DIRECTIONS:
Please print nothing but the lines from the one containing "Task: Select the 2025 label on the x-axis" to the final line below, exactly, and no pictures.

DATA SHOWN:

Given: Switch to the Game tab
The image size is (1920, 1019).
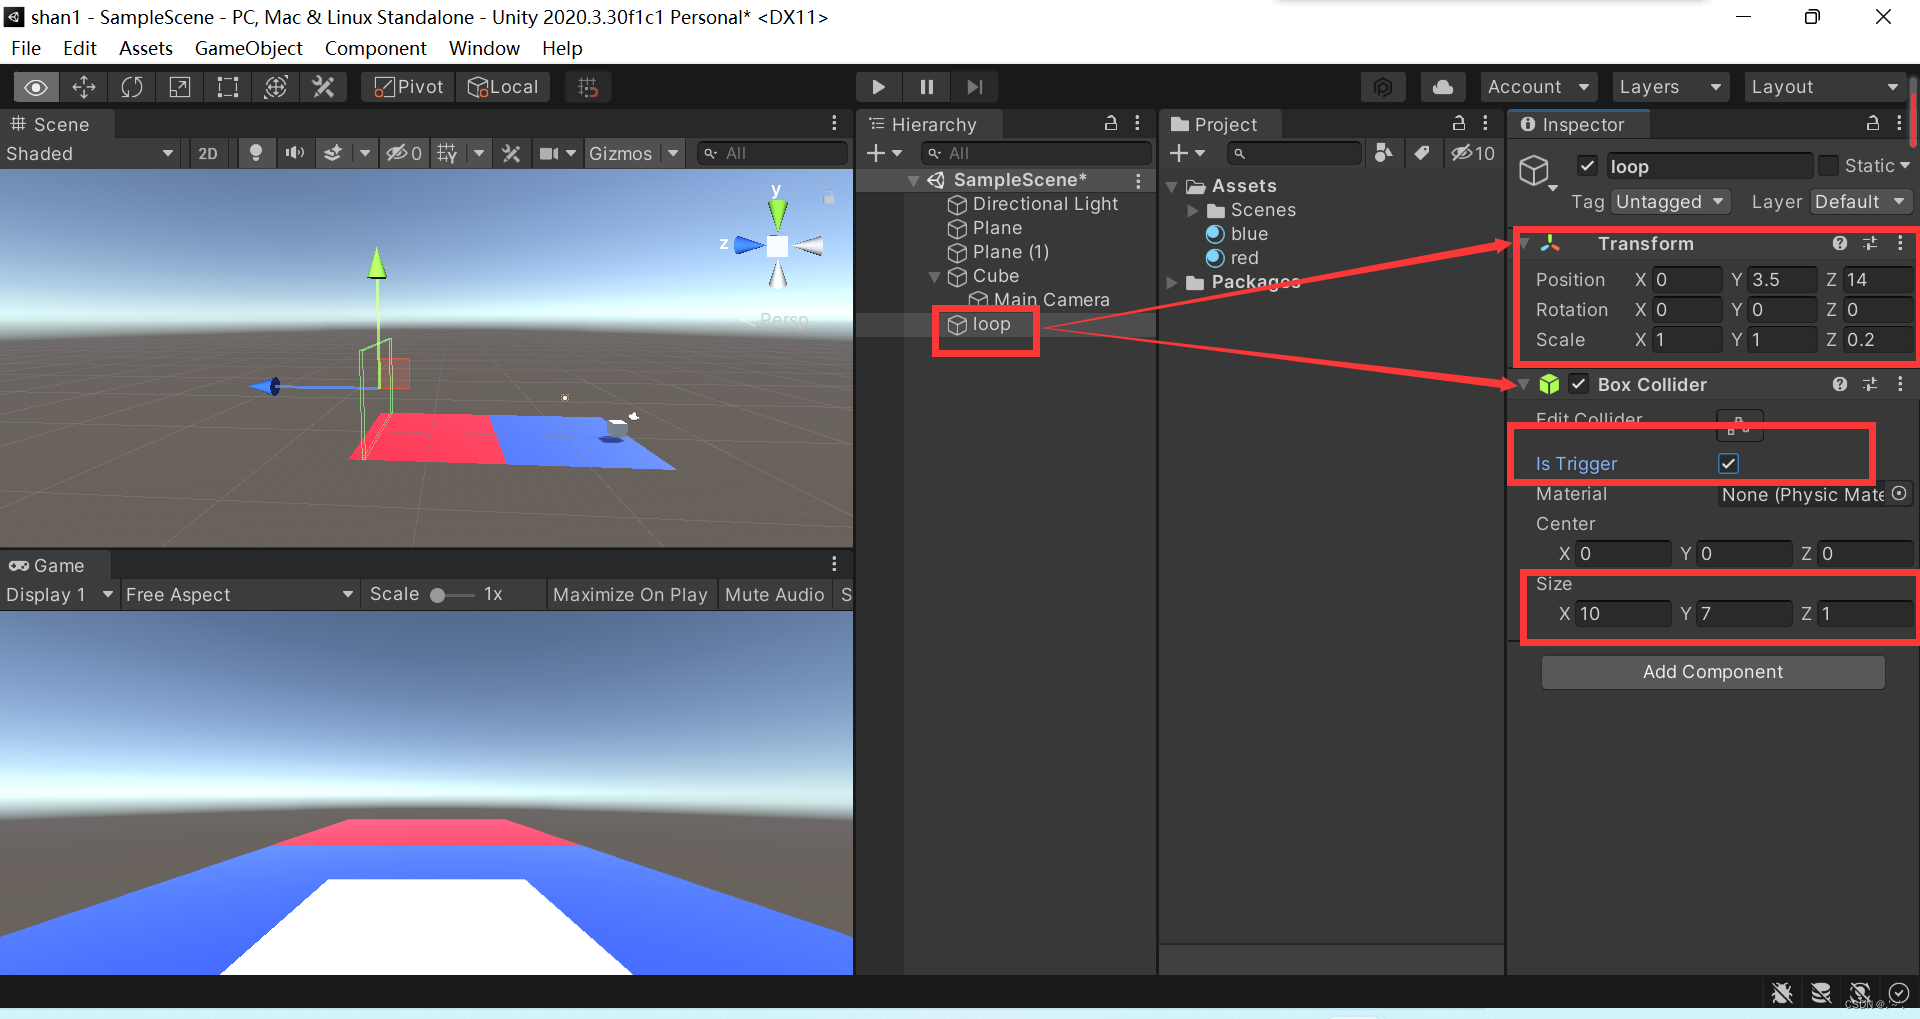Looking at the screenshot, I should (52, 565).
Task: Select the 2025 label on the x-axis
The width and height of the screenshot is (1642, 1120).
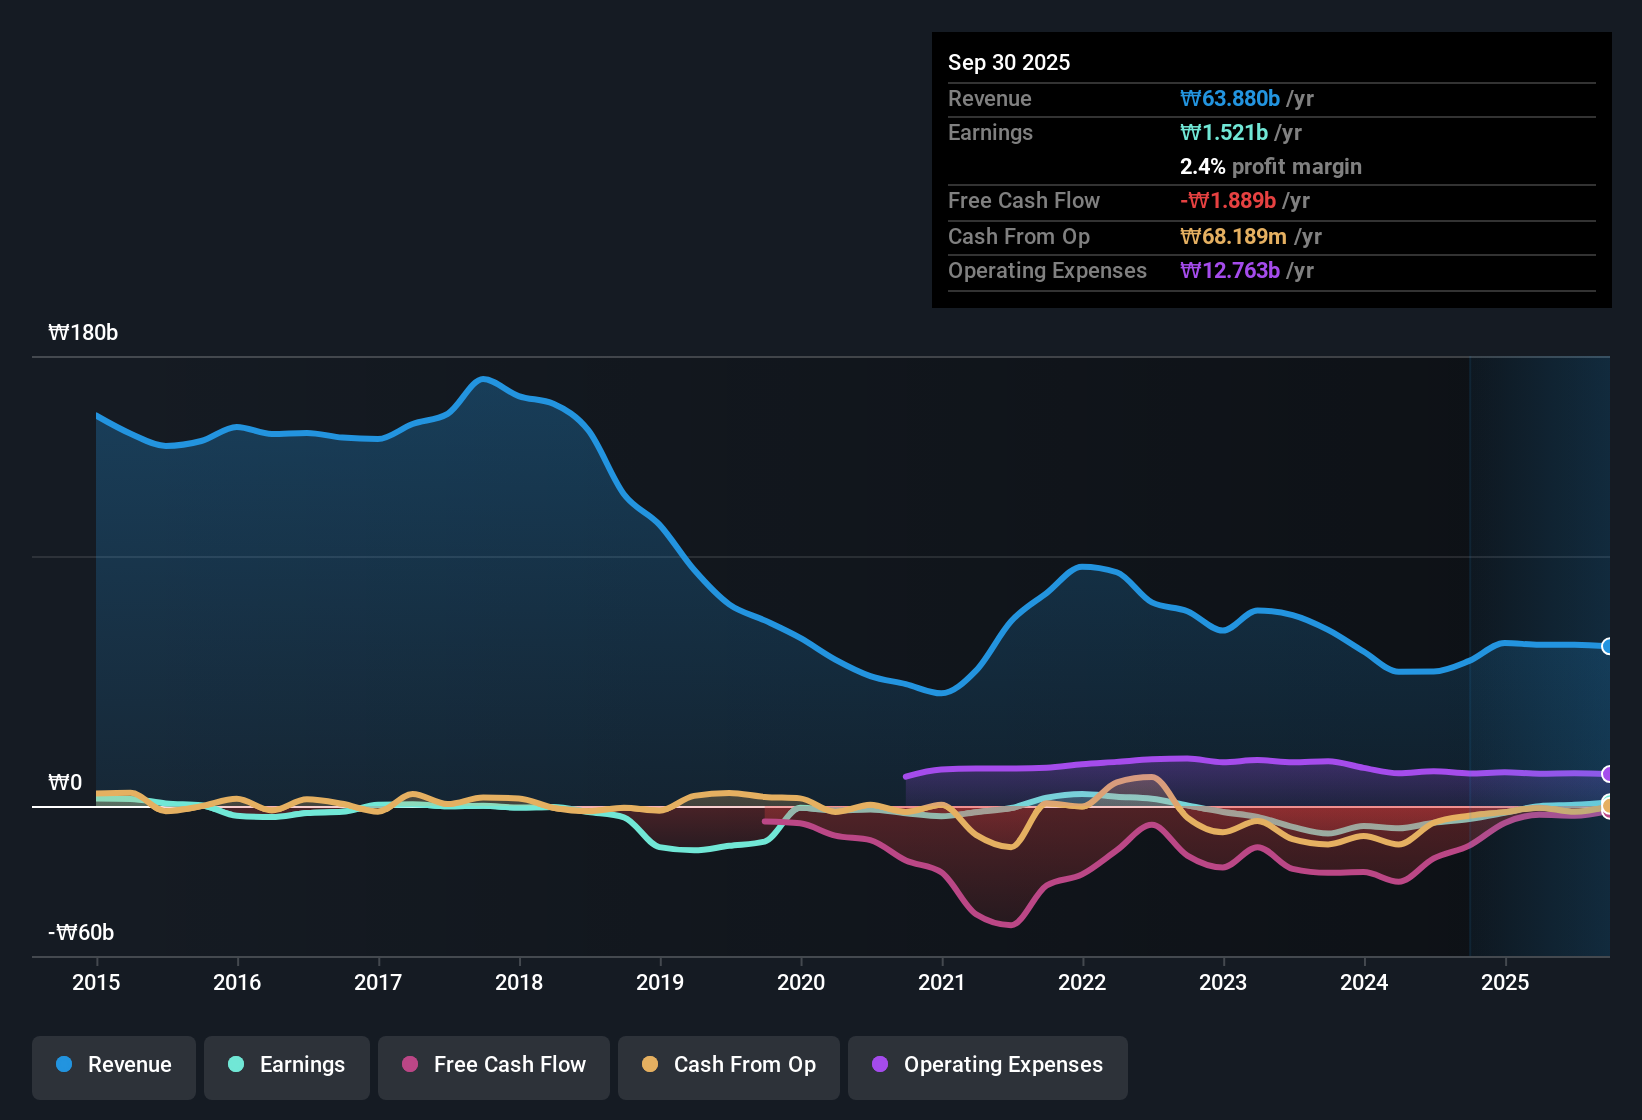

REPLY TO THE EXERCISE:
Task: Select the 2025 label on the x-axis
The width and height of the screenshot is (1642, 1120).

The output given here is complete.